Last month Baker argued that he’s entitled to a new trial because a court security guard excluded of members of Baker’s and Gluk’s families and the general public on the 1st day of jury selection.
“On that morning, members of the public – including the families of Mr. Baker and co-defendant Michael Gluk – who wished to attend the voir dire of prospective jurors in this matter, were excluded from the courtroom during the entirety of the jury selection process on the ground that all available seats were required for the seating of prospective jurors," Baker claimed in court documents. "In Presley v. Georgia, the Supreme Court held that the exclusion of members of the public from the jury selection process in a criminal trial constituted structural error, requiring the setting aside of the defendant’s resulting conviction without any further showing of prejudice."
Yesterday, Gluk filed a joinder, seeking to be added to Baker’s motion for a new trial along the same grounds. Regardless of whether his conviction is overturned, Gluk agreed to forfeit some $728,000, according to the documents.
But federal prosecutors countered that there were, in fact, members of the public allowed into the courtroom that day, providing affidavits from 4 "members of the public who were present throughout the jury-selection process," according to court documents.
"Baker is demonstrably wrong," the prosecutors argued. "The record also clearly reflects that the court did not close the courtroom. The court advised all parties that seating would be limited and then ascertained, on the record, whether there were sufficient space to accommodate all members of the public present in the courtroom just before ushering in the prospective jurors. In response to the court’s inquiries about available seating for members of the public, the courtroom security officer even brought a member of the public into the well of the courtroom to be seated in order to accommodate all members of the public who were present at the time. All of this occurred in the presence of no less than 7 attorneys who represented Baker."
Furthermore, the prosecutors wrote, Baker and his lawyers never spoke up during the trial about his and Gluk’s family members being excluded and waited 6 months to raise an objection with the court.
Baker rebuffed the prosecutors’ counter-argument, claiming that the 4 "members of the public" were lawyers for prosecution witnesses, according to the documents.
"The government does not challenge the core factual predicate of Mr.
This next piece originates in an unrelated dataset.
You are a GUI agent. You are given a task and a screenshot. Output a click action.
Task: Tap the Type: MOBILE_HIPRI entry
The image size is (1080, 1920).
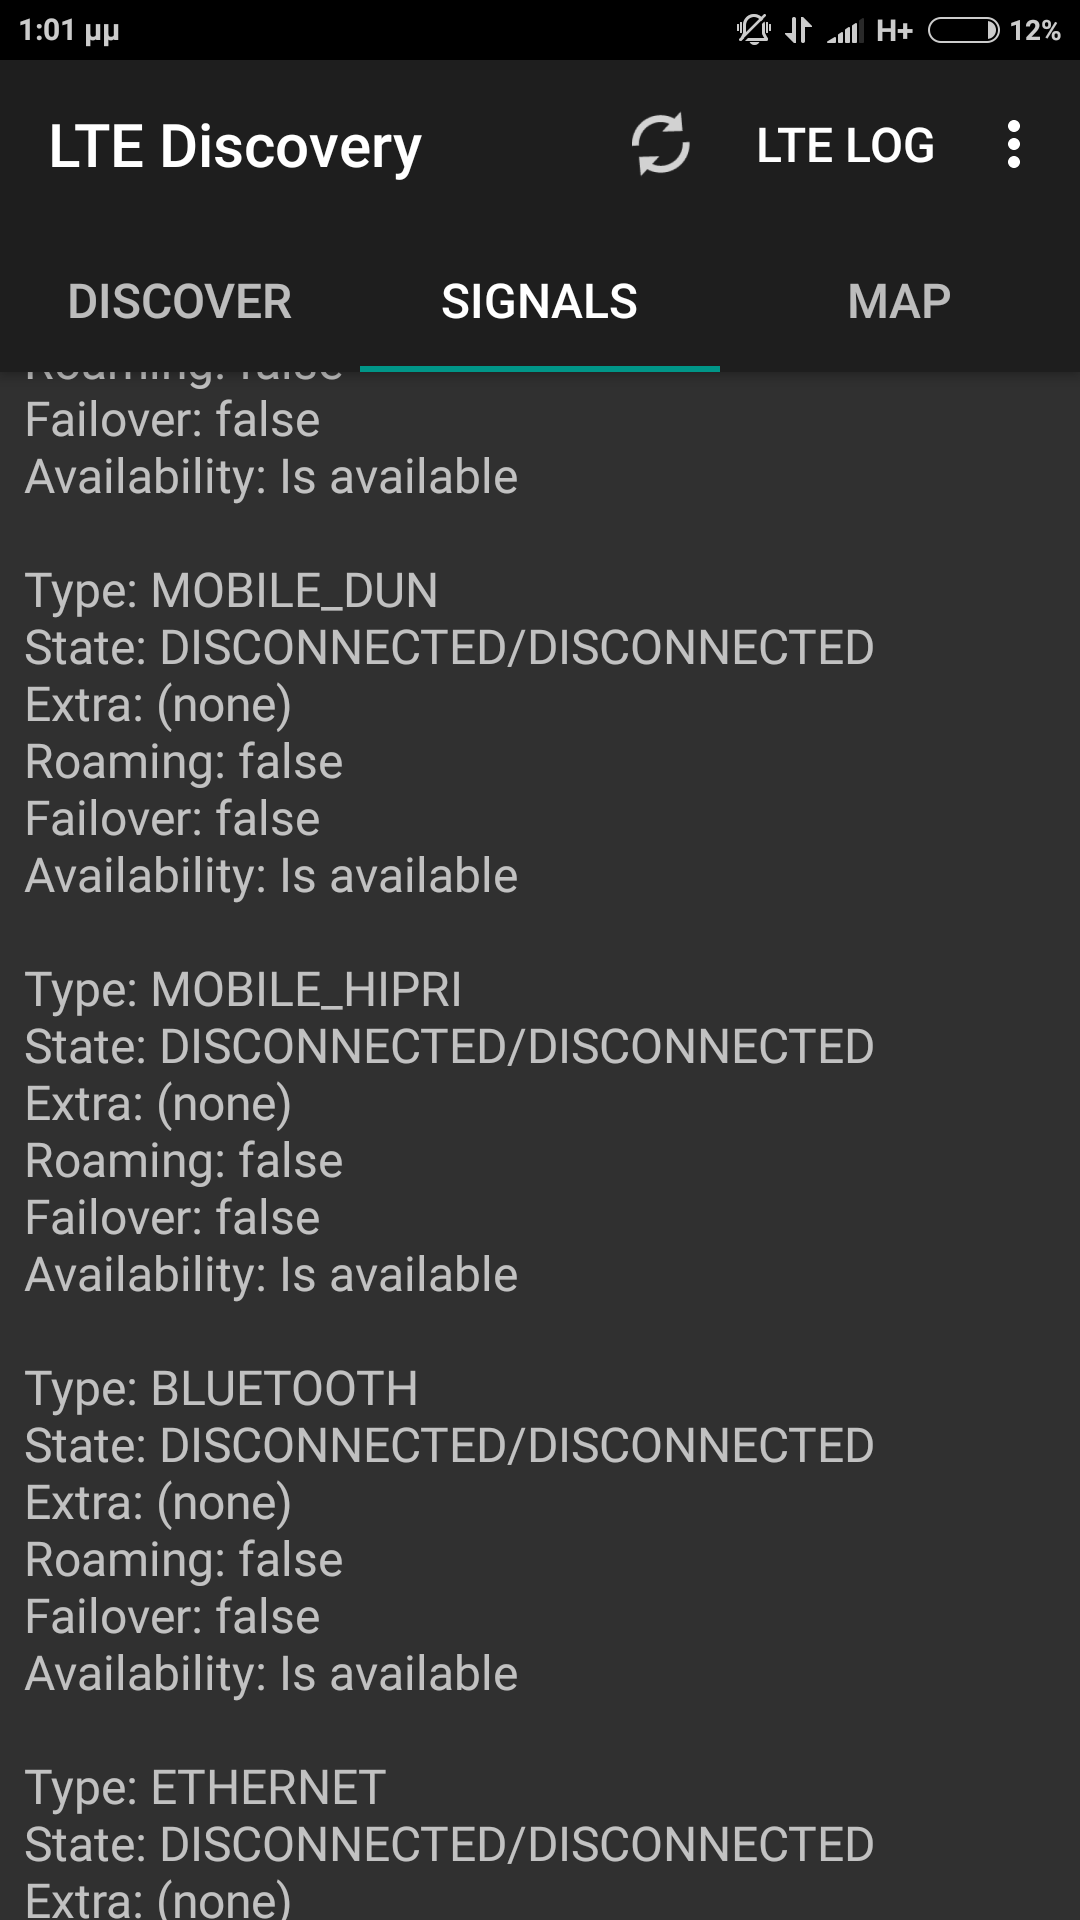pyautogui.click(x=243, y=989)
Baker’s motion: that his family members, and those of his codefendant Gluk, were barred by court personnel from being present in the courtroom during the voir dire of prospective jurors. Rather, the government contends that exclusion did not violate Baker’s public trial rights … because the courtroom was not ‘closed,’ in that other members of the public, specifically, 4 lawyers for prospective prosecution witnesses, were present during jury selection," Baker argued. "That contention is demonstrably incorrect because: (1) attorneys for witnesses are not members of the ‘public,’ as that term is defined for 6th Amendment purposes; and (2) given the preferential treatment attorneys representing government witnesses were accorded, their presence in the courtroom did not cure and may have aggravated the constitutional violation worked by the exclusion of the defendants’ family members."
In May 2013, ex-executive David Applegate pleaded guilty to the fraud charges; later that month former co-worker John Raffle denied his involvement but later changed his plea to guilty. Raffle was sentenced to serve 6 years and 8 months in prison followed by 3 years of supervised release, according to a press release, while Applegate was sentenced to a 5-year term and 3 years of supervised release.
Early this year ArthroCare, which was acquired for $1.7 billion by Smith & Nephew (FTSE:SN, NYSE:SNN), agreed to pay a $30 million fine and enter a deferred prosecution deal to settle its part in the fraud case.